Records provided
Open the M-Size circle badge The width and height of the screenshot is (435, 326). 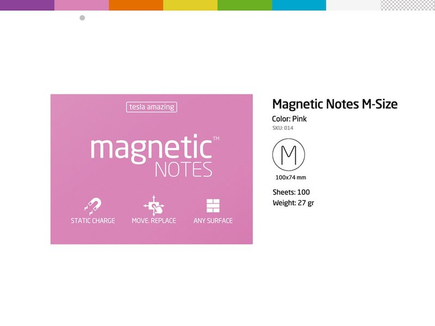(x=289, y=154)
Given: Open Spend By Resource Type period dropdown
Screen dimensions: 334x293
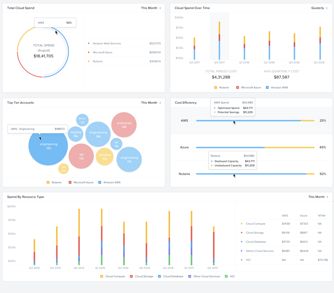Looking at the screenshot, I should [318, 197].
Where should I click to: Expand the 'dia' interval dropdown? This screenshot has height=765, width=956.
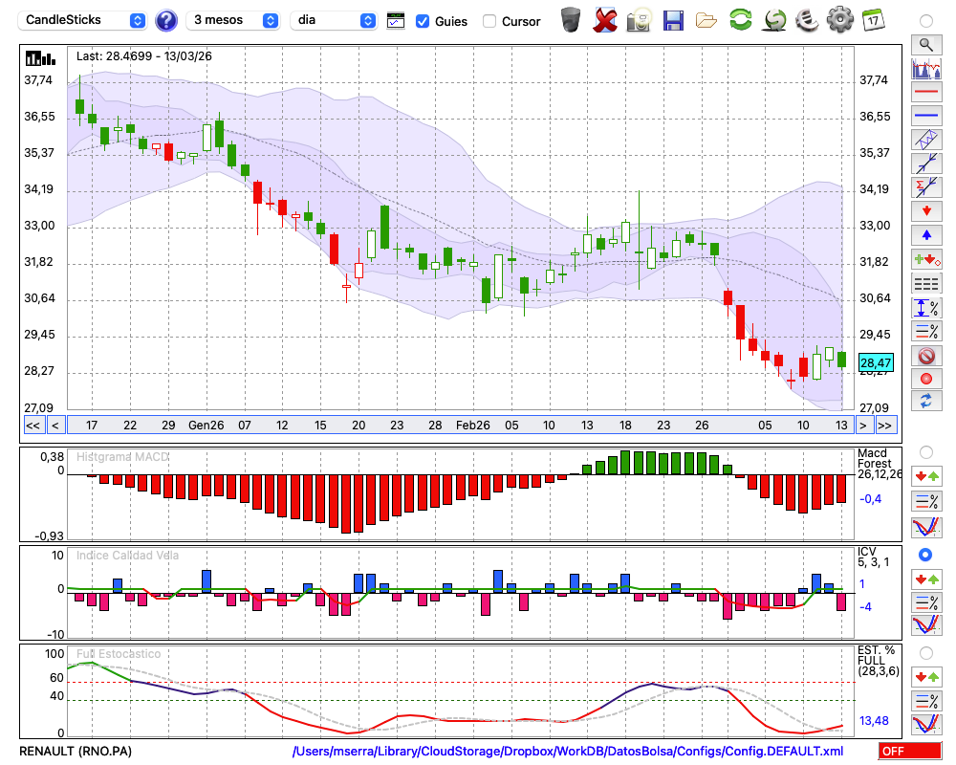335,20
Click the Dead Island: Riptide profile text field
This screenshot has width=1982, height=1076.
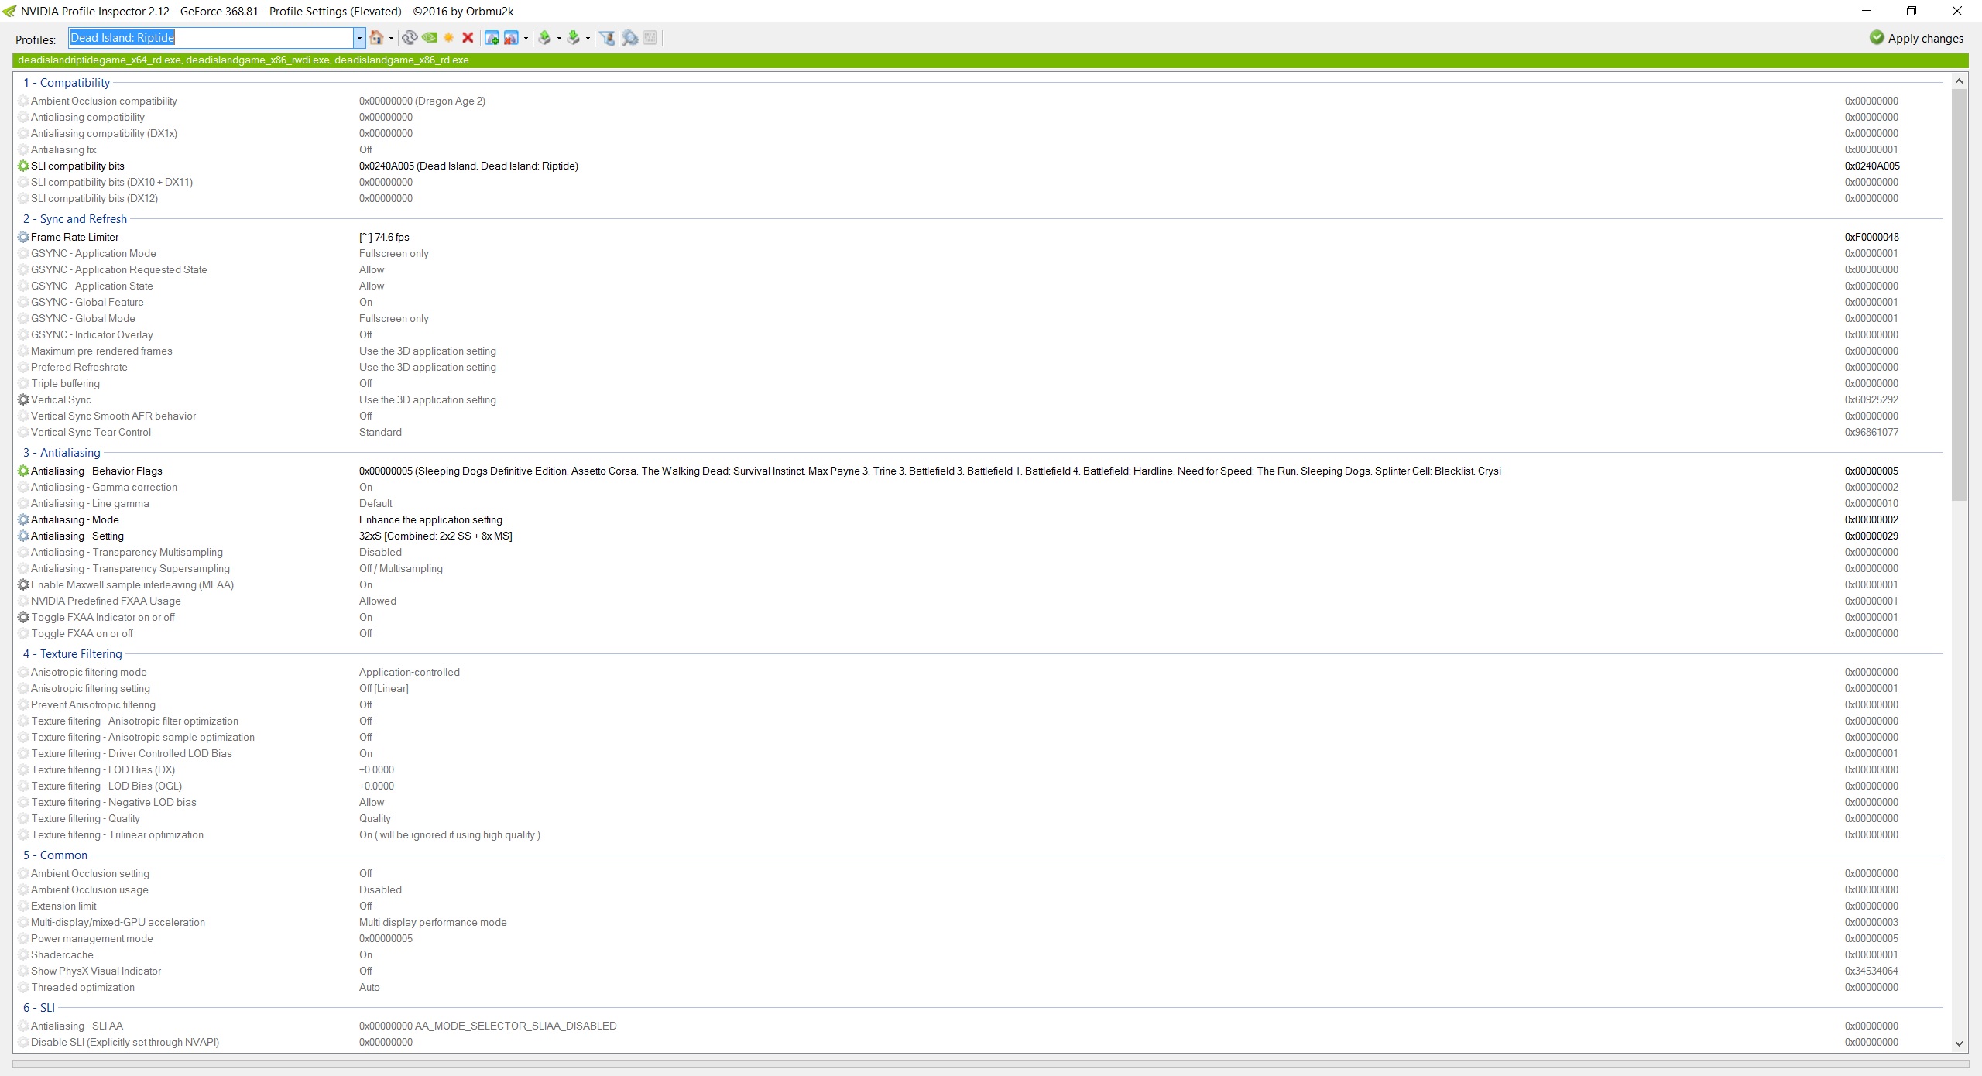[x=209, y=38]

Task to complete
Lay out the rows above as a JSON list of strings, one string per line, from the line with "Where should I" through the last line of the rows, with both of those lines included. Leave out blank lines and the pictures.

Written answer
[
  "Where should I click to: Expand the 'dia' interval dropdown? This screenshot has height=765, width=956.",
  "335,20",
  "Click the Dead Island: Riptide profile text field",
  "This screenshot has width=1982, height=1076.",
  "[x=209, y=38]"
]